━━━━━ Data extract

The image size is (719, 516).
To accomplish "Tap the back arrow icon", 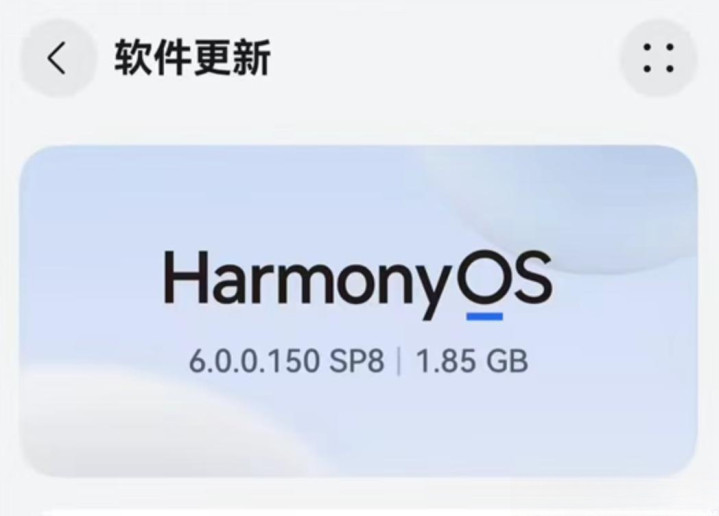I will (58, 58).
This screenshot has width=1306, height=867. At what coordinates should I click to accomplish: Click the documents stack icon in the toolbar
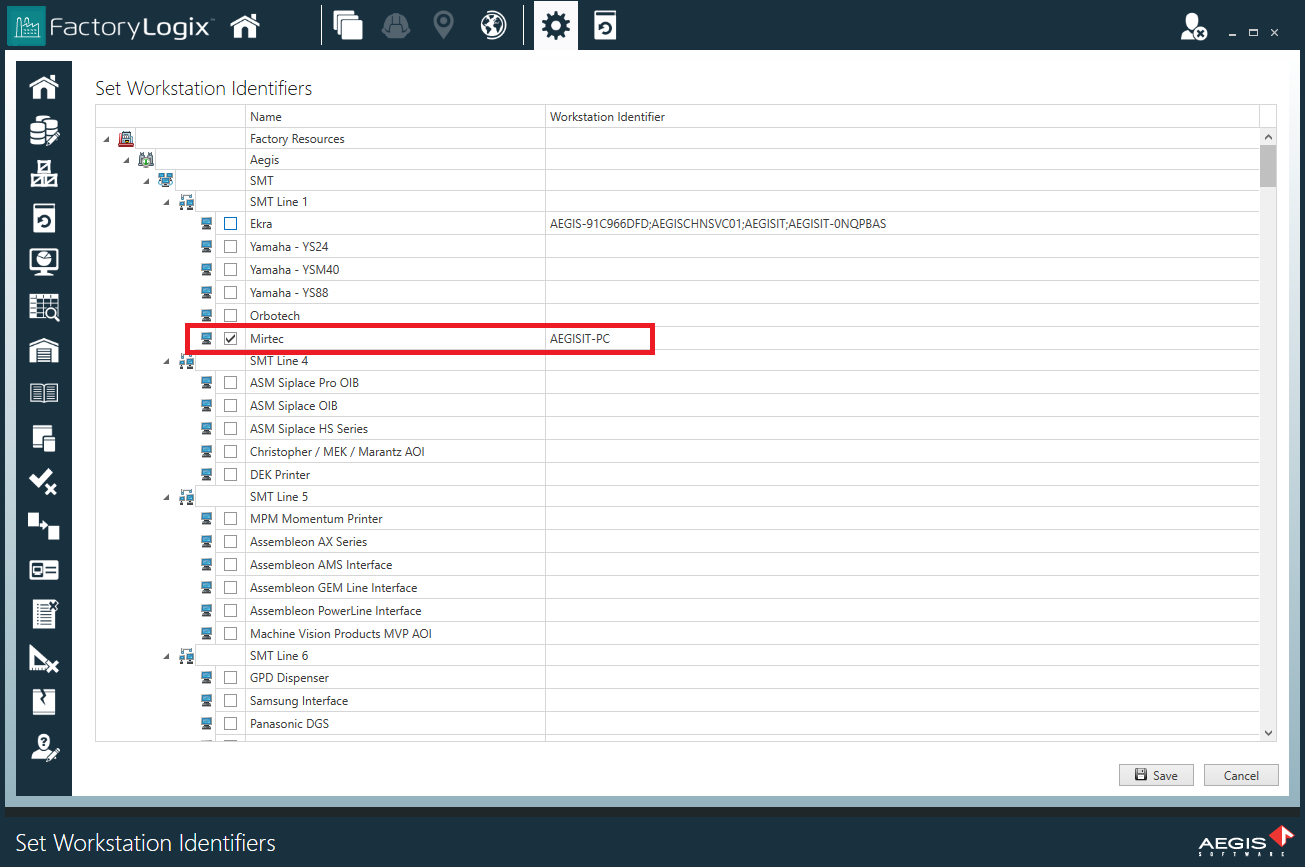349,25
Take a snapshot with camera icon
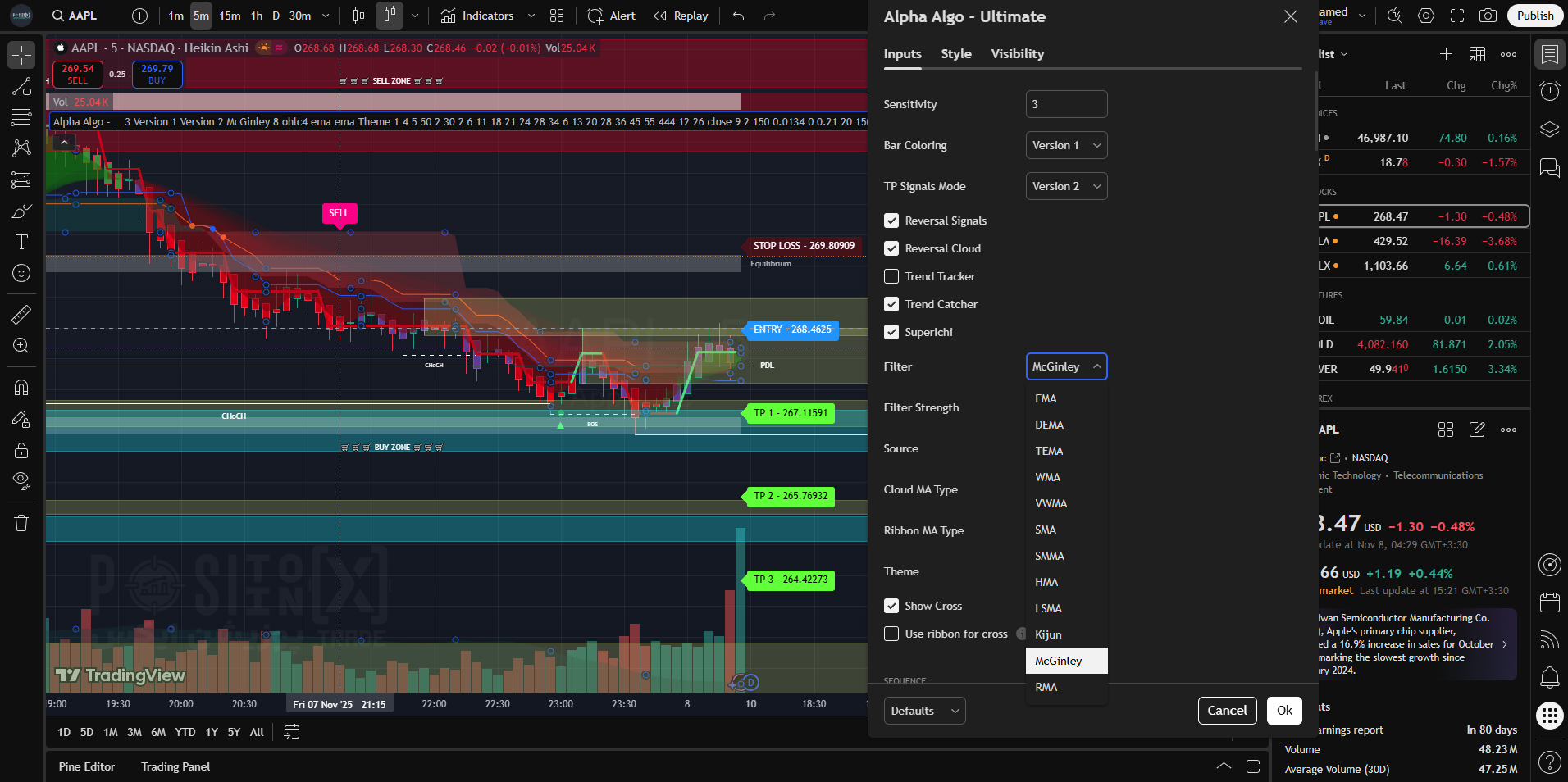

━━━━━━━━━━

§ **Assignment**
Begin at the line containing "This screenshot has" and stop at the final line of the data. Retype those lines exactly, without the pictures.

§ **Answer section**
This screenshot has width=1306, height=867. At what coordinates should I click to accomplish: Click the documents stack icon in the toolbar
349,25
Take a snapshot with camera icon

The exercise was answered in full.